■ **Short exercise 1**
In the dispatcher discussion's code, list every string passed to println.
■ **Short exercise 2**
Decide whether the dispatcher discussion supports each statement, giving yes or no and quoting the deciding words: (a) Dispatchers.IO defaults to the larger of 64 threads or the core count; (b) the 24 jobs were run on a 16-core CPU; (c) the reply calls blockingWork CPU-bound.

==== Source excerpt

Dispatchers.Default: By default, the maximal level of parallelism used by this dispatcher is equal to the number of CPU cores, but is at least two.
Dispatchers.IO: It defaults to the limit of 64 threads or the number of cores (whichever is larger).
Unless there is one piece of information that I am missing, performing lots of CPU intensive works on Default is more efficient (faster) because context switching will happen less often.
But the following code actually runs much faster on Dispatchers.IO:
fun blockingWork() {
val startTime = System.currentTimeMillis()
while (true) {
Random(System.currentTimeMillis()).nextDouble()
if (System.currentTimeMillis() - startTime > 1000) {
return
}
}
}
fun main() = runBlocking {
val startTime = System.nanoTime()
val jobs = (1..24).map { i ->
launch(Dispatchers.IO) { // <-- Select dispatcher here
println("Start #$i in ${Thread.currentThread().name}")
blockingWork()
println("Finish #$i in ${Thread.currentThread().name}")
}
}
jobs.forEach { it.join() }
println("Finished in ${Duration.of(System.nanoTime() - startTime, ChronoUnit.NANOS)}")
}
I am running 24 jobs on a 8-core CPU (so, I can keep all the threads of Default dispatcher, busy). Here is the results on my machine:
Dispatchers.IO --> Finished in PT1.310262657S
Dispatchers.Default --> Finished in PT3.052800858S
Can you tell me what I am missing here? If IO works better, why should I use any dispatcher other than IO (or any threadpool with lots of threads).

Answering your question: Default dispatcher works best for tasks that do not feature blocking because there is no gain in exceeding maximum parallelism when executing such workloads concurrently(the-difference-between-concurrent-and-parallel-execution).
https://www.cs.uic.edu/~jbell/CourseNotes/OperatingSystems/5_CPU_Scheduling.html
Your experiment is flawed. As already mentioned in the comments, your blockingWork is not CPU-bound but IO-bound. It's all about waiting - periods when your task is blocked and CPU cannot execute its subsequent instructions. Your blockingWork in essence is just "wait for 1000 milliseconds" and waiting 1000ms X times in parallel is going to be faster than doing it in sequence. You perform some computation(generating random number - which in essence might also be IO-bound), but as already noted, your workers are generating more or less of those numbers, depending on how much time the underlying threads have been put to sleep.

========
==== Data rows

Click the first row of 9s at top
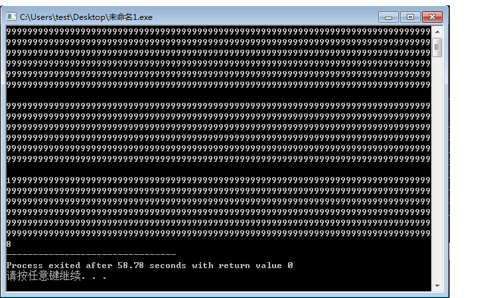This screenshot has width=499, height=298. [218, 32]
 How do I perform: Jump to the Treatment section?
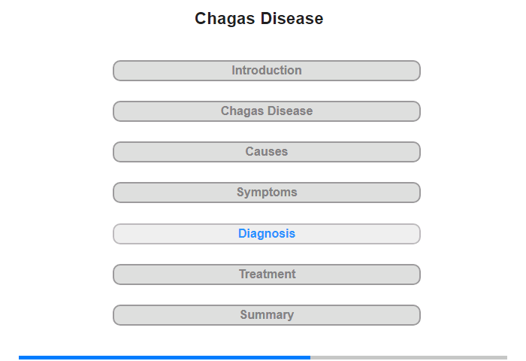pyautogui.click(x=266, y=275)
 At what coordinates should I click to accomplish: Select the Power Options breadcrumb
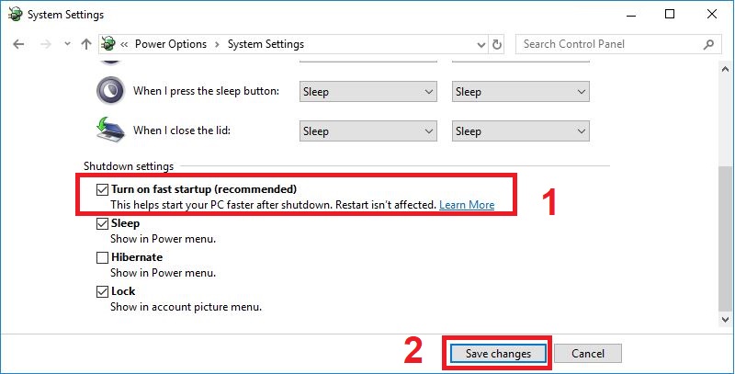pyautogui.click(x=171, y=44)
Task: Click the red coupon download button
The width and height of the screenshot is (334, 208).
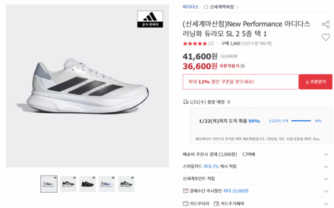Action: [315, 82]

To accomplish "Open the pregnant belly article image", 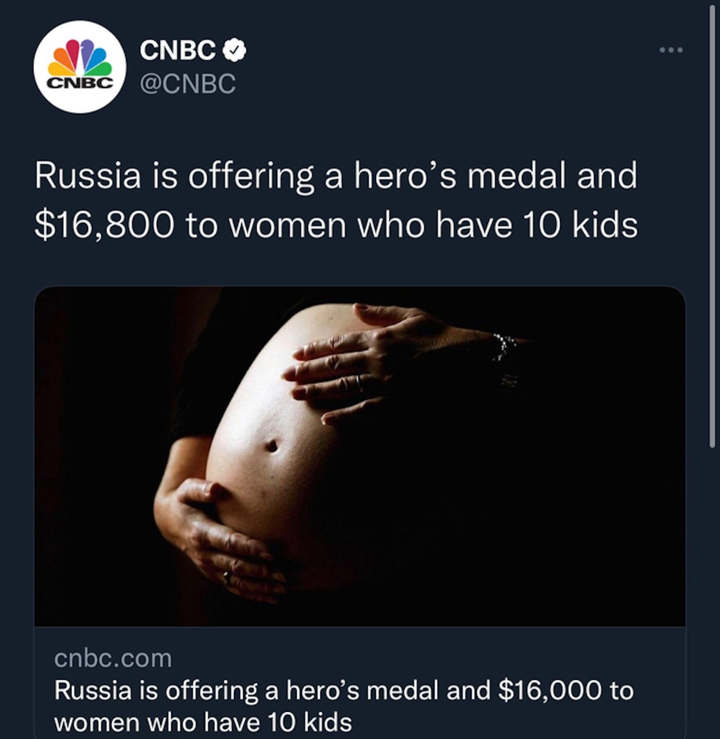I will point(360,456).
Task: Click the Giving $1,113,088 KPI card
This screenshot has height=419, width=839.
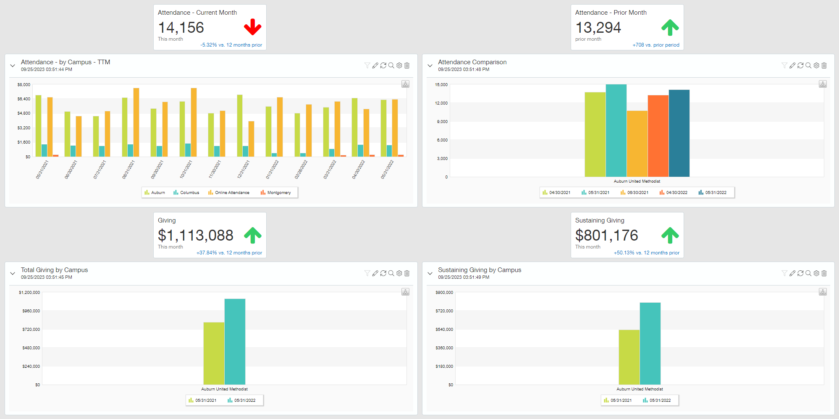Action: point(210,235)
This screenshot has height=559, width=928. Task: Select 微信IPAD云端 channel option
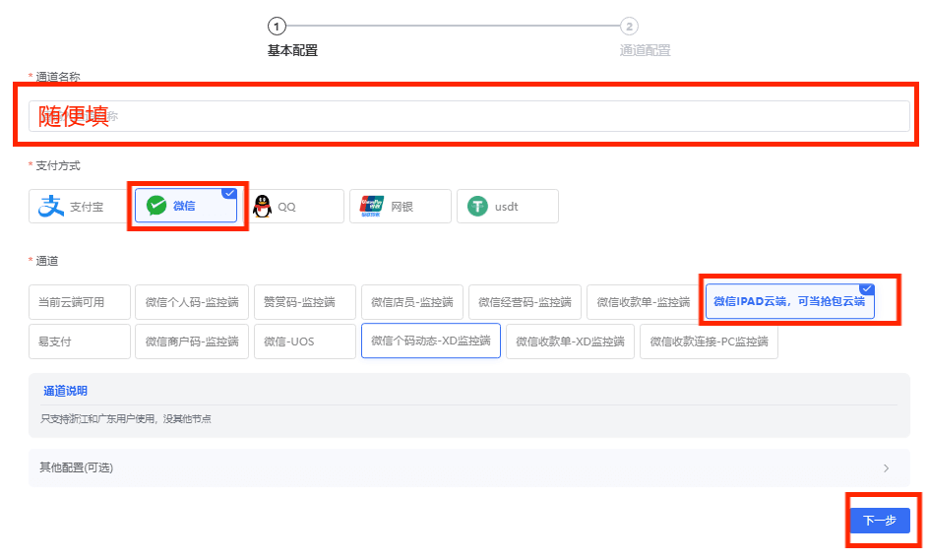[789, 301]
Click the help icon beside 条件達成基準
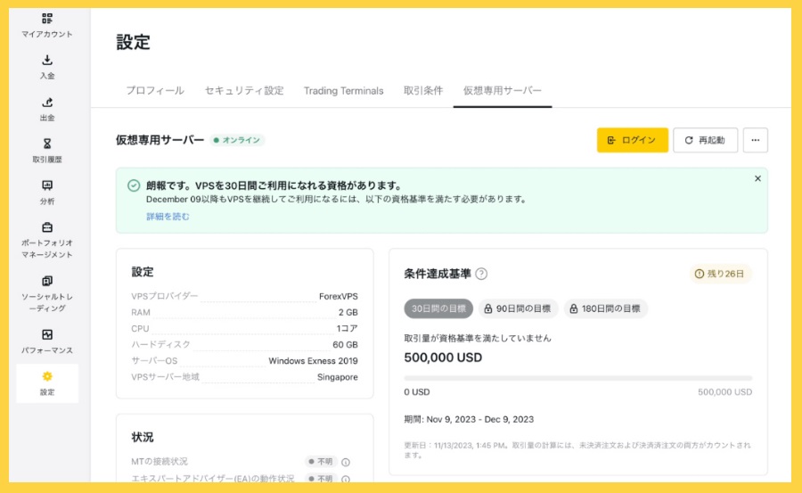 pyautogui.click(x=481, y=274)
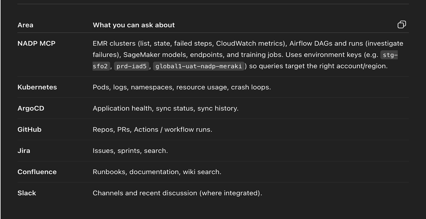Click the Channels and recent discussion text
426x219 pixels.
pos(177,193)
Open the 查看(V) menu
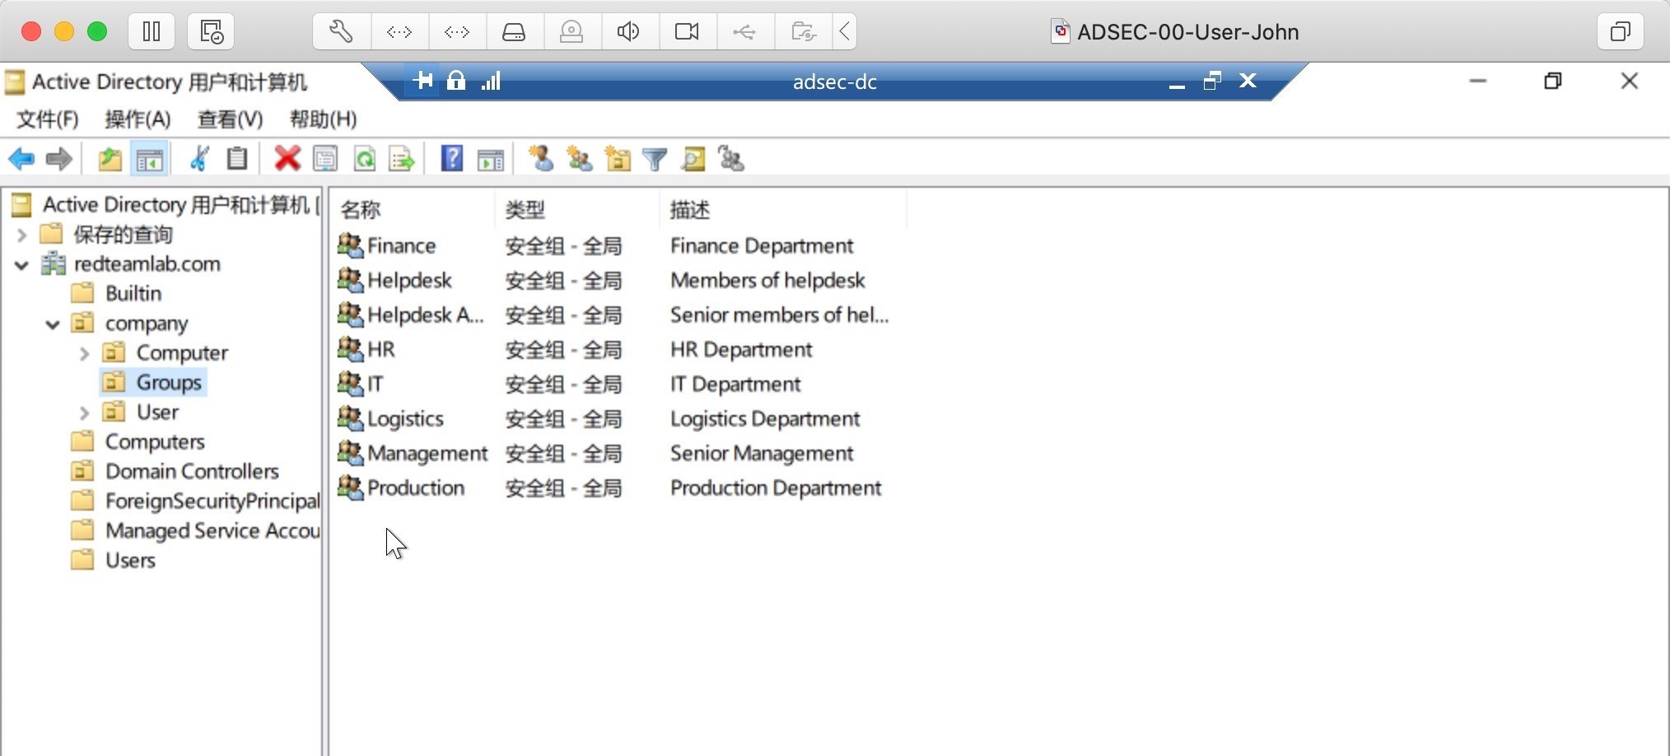 point(230,119)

========

■ **Worked answer 1**
- "Start #$i in ${Thread.currentThread().name}"
- "Finish #$i in ${Thread.currentThread().name}"
- "Finished in ${Duration.of(System.nanoTime() - startTime, ChronoUnit.NANOS)}"

■ **Worked answer 2**
(a) Yes: "It defaults to the limit of 64 threads or the number of cores (whichever is larger)."
(b) No: "I am running 24 jobs on a 8-core CPU"
(c) No: "your blockingWork is not CPU-bound but IO-bound"